Well, me being very optimistic, thinks there is a usual SATA NAS with some kind of linux and software RAID

– Sure, bring it on, it will be an hour of work until I can tell you if it is recoverable

And the thing arrives by mail from Rome to Milan. I remove the cover and see IDE 3 disks. WTF? why not 4? And where am I going to find an IDE controller. Stupid me didn’t check the year of production and specs. But the good news is that it has a VGA and USB and PS/2 connectors.

Great! Hooking up a monitor and an USB keyboard. Booting

Apparently another awful assumption. FreeBSD. Ouch, this one is not from my league. University guys, all their cleverness and stuff. Not my style and the last one I had was back in 2001 🙂 Anyway, there is apparently a “broken” array that blocks the init process so I want to tinker some with it. The message says “press enter”, I do. Another WTF. USB disabled. Keyboard doesn’t light up. This is easy. Reboot, BIOS, Enable USB. Booting. Enter. WTF? OK, usb driver is not there. Need PS/2 keyboard. The only one available in the closest electronics mall (a shop for retarded) is the one on the left.

Laughing like hell coming back to office. Hook up the pink wonder, boot. No joy, atkbd driver is not there too 🙂 At this point the only remaining option seems to boot another OS so googling FreeBSD PXE. Setting all up and boot FreeBSD 8.2. And here comes the big one. The FreeBSD livefs knows nothing about this software raid.

At least I should be able to mount the root fs, this can be nothing but level 1 RAID. And yes it is, so I mount one of the disk’s partition and start greppin g around. Not a word about raidctl or configuration. The Iomega guys removed all of the configs from the final image.

Hours of research to understand that there was a period of 2 years when something called “RAIDFrame” ported from NetBSD was in use and later it was abandoned and forgotten in favor of another software RAID. Well, then I need a CD, the only old computer with IDE on board I found has one IDE CDROM (40x!) trying to hook it up and put some BSD Live CD in. It doesn’t open and when open with a clip and CD is loaded it doesn’t boot. FML. Remaining option, hook up another HDD (lucky me, still have 1x80GB IDE at home) and install FreeBSD on it. Using the other computer to power the disk, and a 33Mhz cable, the disk is attached and PXE install of 5.2.1 is started.

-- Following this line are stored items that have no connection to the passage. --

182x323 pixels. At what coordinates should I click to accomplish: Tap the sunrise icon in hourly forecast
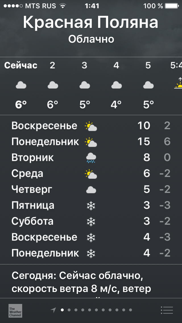pos(179,85)
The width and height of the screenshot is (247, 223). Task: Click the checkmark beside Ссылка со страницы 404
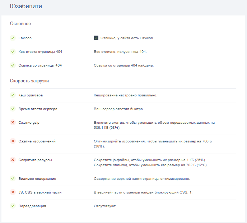[x=13, y=65]

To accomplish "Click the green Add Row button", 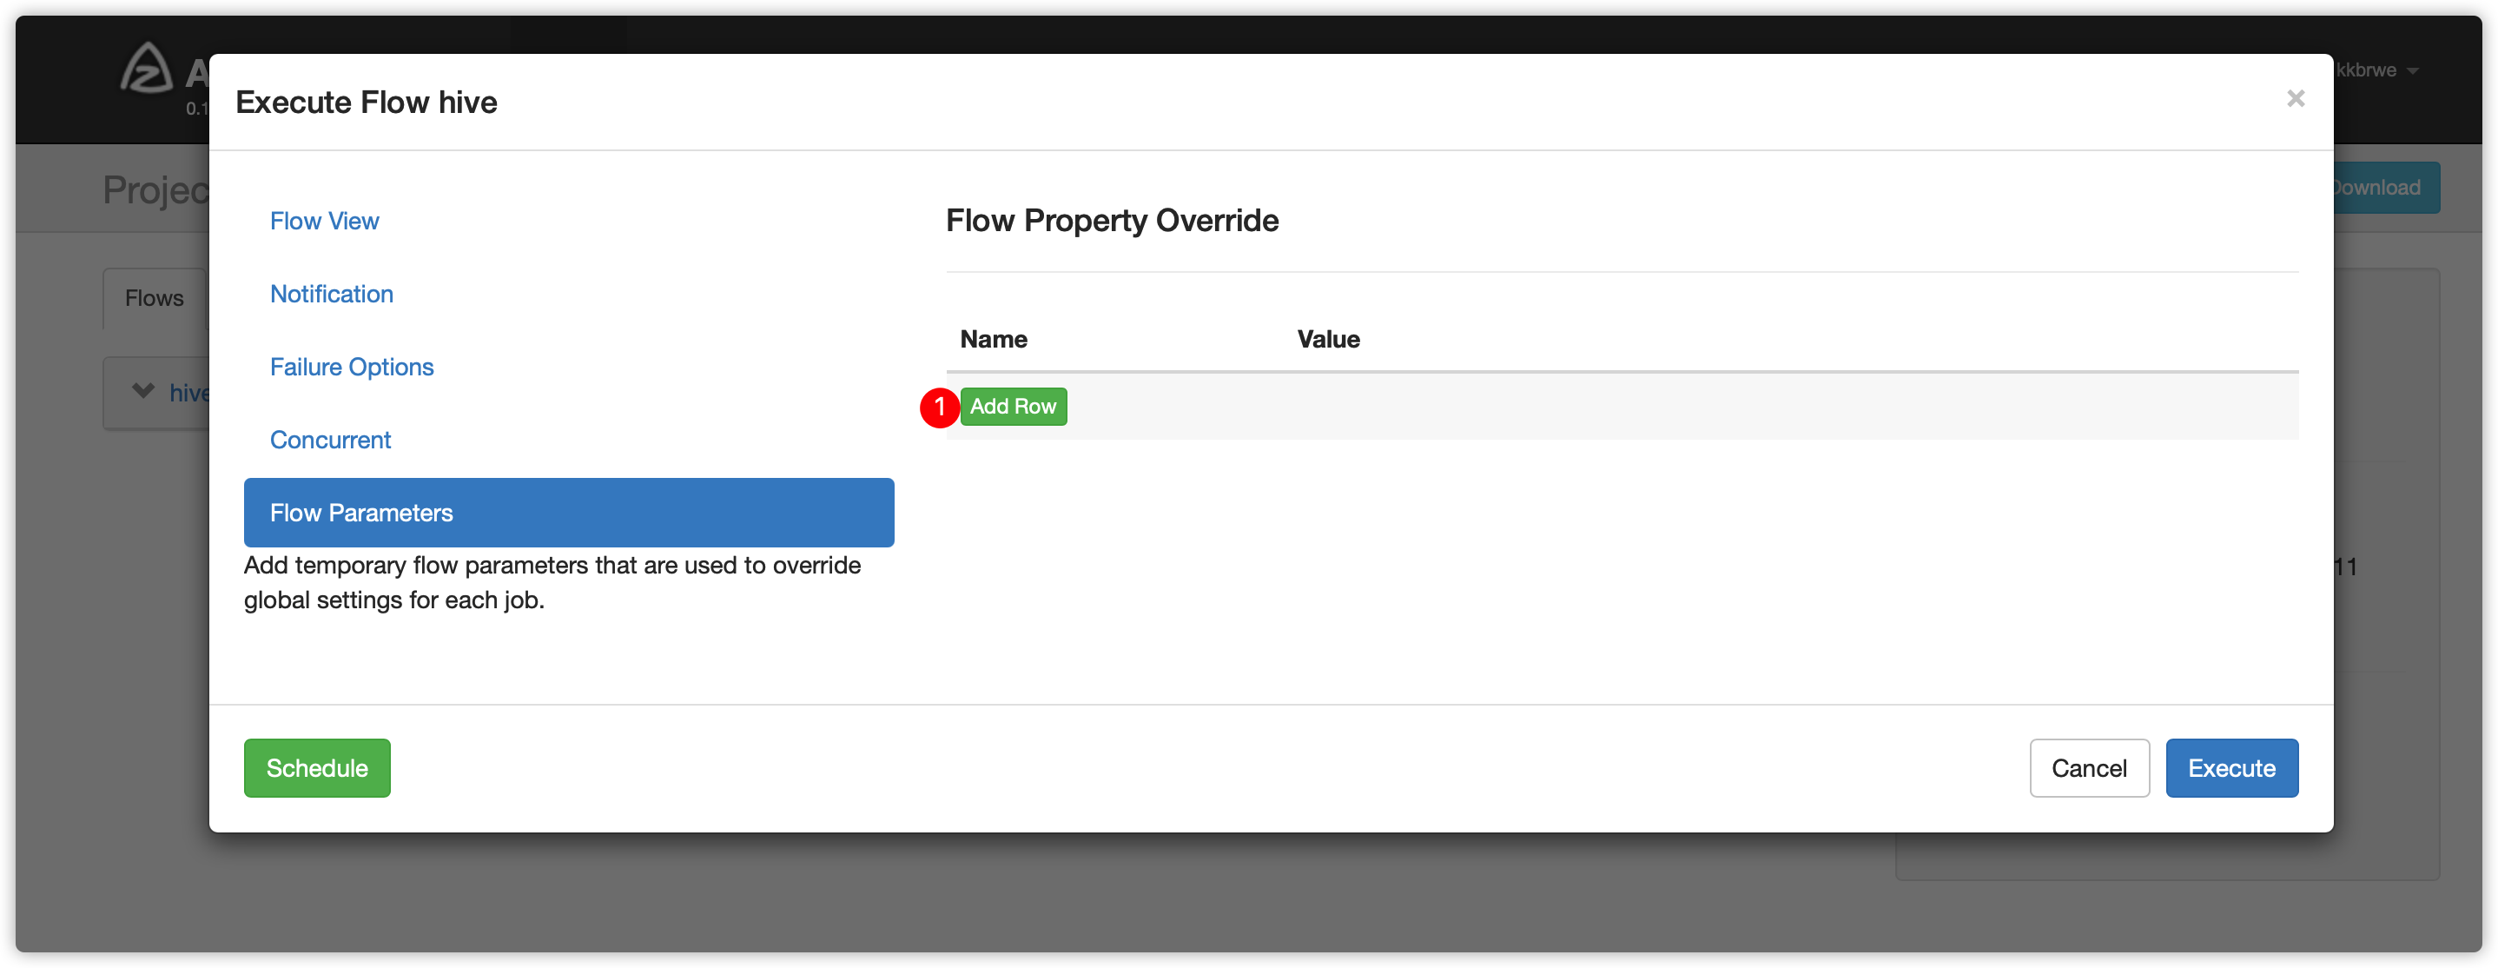I will pos(1013,404).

As the author of RAIDFrame port says (2001!), the 5.0-stable contains the driver code, and mailing lists from 2004 complain about it stop working in 5.3-release, I again assume that it will eventually work. So far so good, installed and booted from my disk. Loading the raidframe.ko and silence. It doesn’t see the arrays. This is bad. No idea how to actually “discover”. Now, coming from Linux you are used to certain terminology, like assemble, initialize or maybe reboot. Here it seems all different. And did I mention the lack of information? Google brings some links, most of them 404 and if not, these are mailing lists  where people assume I should either read code or their thesis. Whichever can be found first. A guide? sure, you are being sent to google “NetBSD RAIDFrame” that actually brings a page with some explanations about how to setup a raid. Even a step-by-step guide for RAID1. Not a word about recovering from my situation.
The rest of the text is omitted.